Take the material below and reproduce, word for word, only the lines from the line with "[Facebook Sayfası] (48, 2452)" through the line with "[Linkedin Sayfası] (115, 2452)".

----

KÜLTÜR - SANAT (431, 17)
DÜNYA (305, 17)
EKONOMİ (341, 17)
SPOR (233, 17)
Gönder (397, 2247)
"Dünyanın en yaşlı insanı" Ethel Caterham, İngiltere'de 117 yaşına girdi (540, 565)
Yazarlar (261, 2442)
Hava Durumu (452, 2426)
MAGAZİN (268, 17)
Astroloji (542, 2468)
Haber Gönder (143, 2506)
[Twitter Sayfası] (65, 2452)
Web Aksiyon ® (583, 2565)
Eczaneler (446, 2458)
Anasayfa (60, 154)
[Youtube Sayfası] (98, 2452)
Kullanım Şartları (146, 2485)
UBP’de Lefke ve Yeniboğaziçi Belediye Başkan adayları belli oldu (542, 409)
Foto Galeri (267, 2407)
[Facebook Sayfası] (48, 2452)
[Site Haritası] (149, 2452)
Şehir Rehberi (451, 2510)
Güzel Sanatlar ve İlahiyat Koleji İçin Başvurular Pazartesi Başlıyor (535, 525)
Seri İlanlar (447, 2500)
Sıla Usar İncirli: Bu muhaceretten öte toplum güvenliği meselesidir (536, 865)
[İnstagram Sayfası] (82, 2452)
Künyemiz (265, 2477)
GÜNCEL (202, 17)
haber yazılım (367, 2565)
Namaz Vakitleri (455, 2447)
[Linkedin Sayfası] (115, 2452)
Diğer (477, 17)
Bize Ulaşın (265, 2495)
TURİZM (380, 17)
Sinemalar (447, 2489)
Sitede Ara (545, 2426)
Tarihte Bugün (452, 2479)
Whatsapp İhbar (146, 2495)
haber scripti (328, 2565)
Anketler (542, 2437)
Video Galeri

----

Your solution>
[Facebook Sayfası] (48, 2452)
[Site Haritası] (149, 2452)
Şehir Rehberi (451, 2510)
Güzel Sanatlar ve İlahiyat Koleji İçin Başvurular Pazartesi Başlıyor (535, 525)
Seri İlanlar (447, 2500)
Sıla Usar İncirli: Bu muhaceretten öte toplum güvenliği meselesidir (536, 865)
[İnstagram Sayfası] (82, 2452)
Künyemiz (265, 2477)
GÜNCEL (202, 17)
haber yazılım (367, 2565)
Namaz Vakitleri (455, 2447)
[Linkedin Sayfası] (115, 2452)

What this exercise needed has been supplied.